*** DATA RECORDS ***

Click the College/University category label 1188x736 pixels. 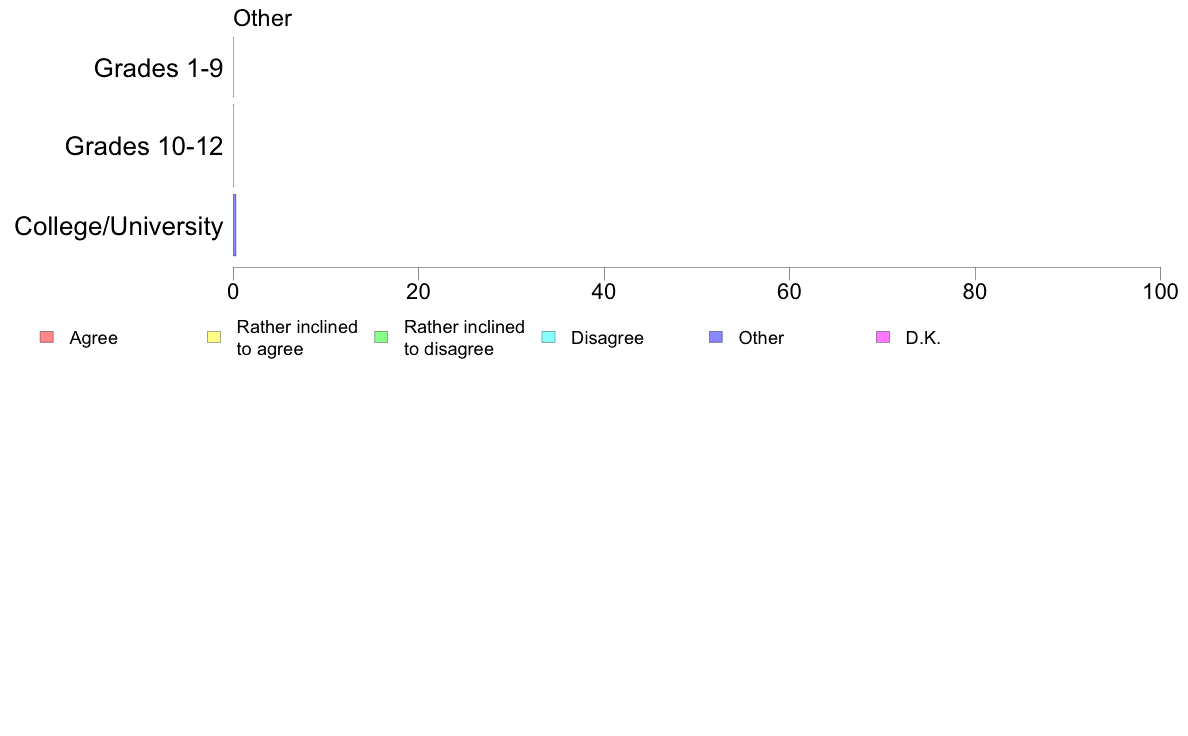[x=119, y=226]
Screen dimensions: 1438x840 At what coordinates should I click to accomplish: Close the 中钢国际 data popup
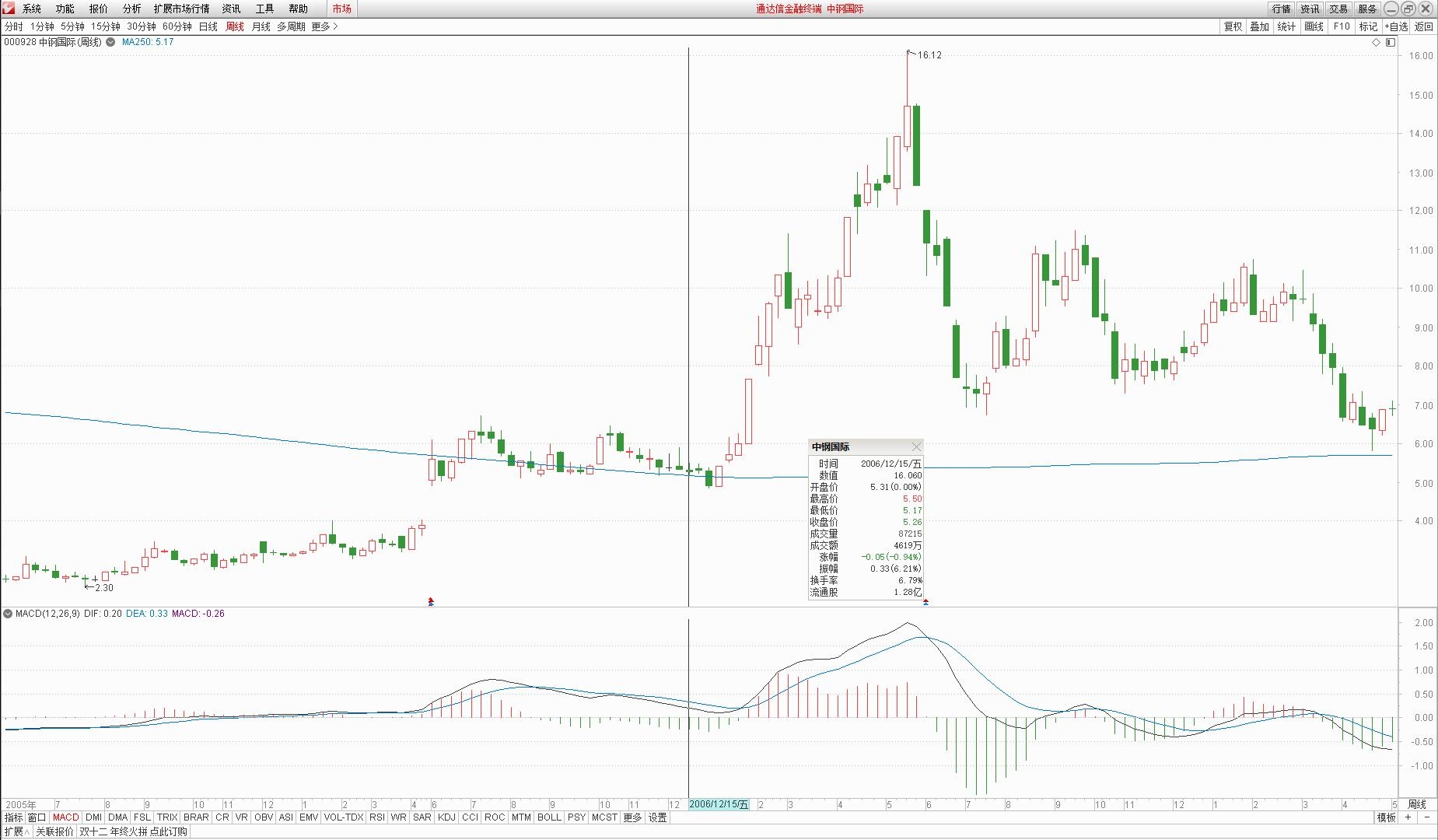915,446
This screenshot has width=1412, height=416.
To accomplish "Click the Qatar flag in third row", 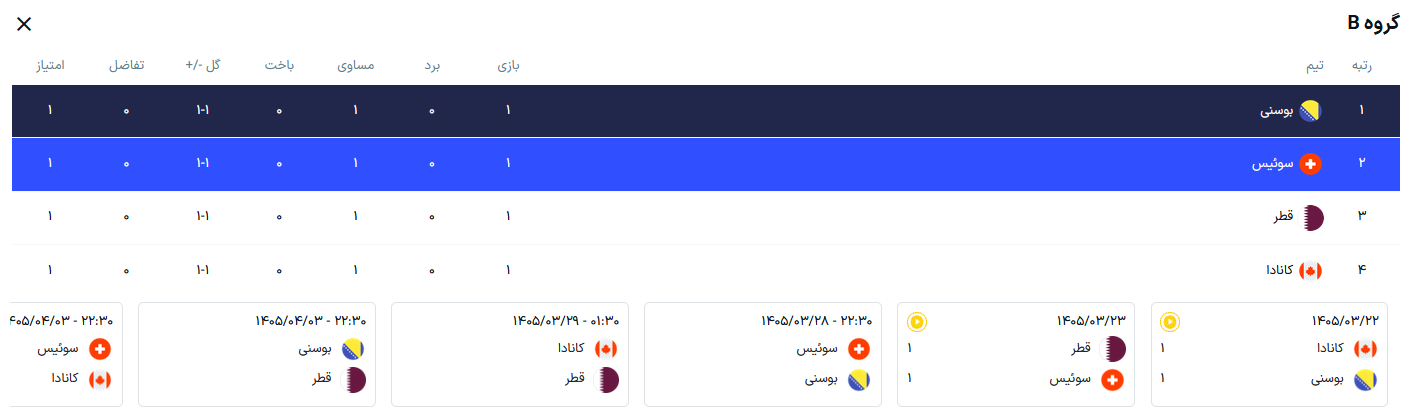I will (1310, 217).
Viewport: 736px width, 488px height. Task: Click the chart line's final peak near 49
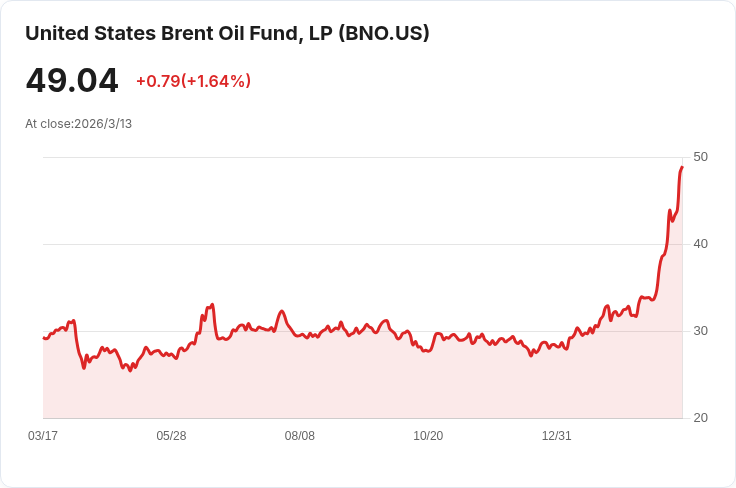[681, 167]
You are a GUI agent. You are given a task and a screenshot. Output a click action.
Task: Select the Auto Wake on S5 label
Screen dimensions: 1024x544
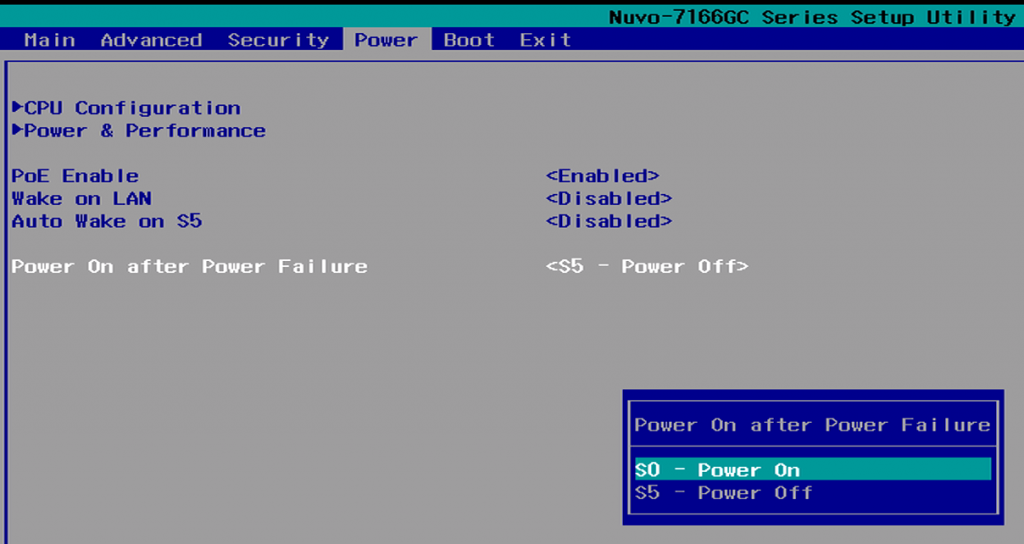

*** End of DATA RECORDS ***

_DIRECTIONS_:
Only the lines between the one containing "You are a GUI" and the last line of the listing above, both included, should be written out, exactly and without pictures.

_SOLUTION_:
You are a GUI agent. You are given a task and a screenshot. Output a click action.
Task: Select the Auto Wake on S5 label
Screen dimensions: 1024x544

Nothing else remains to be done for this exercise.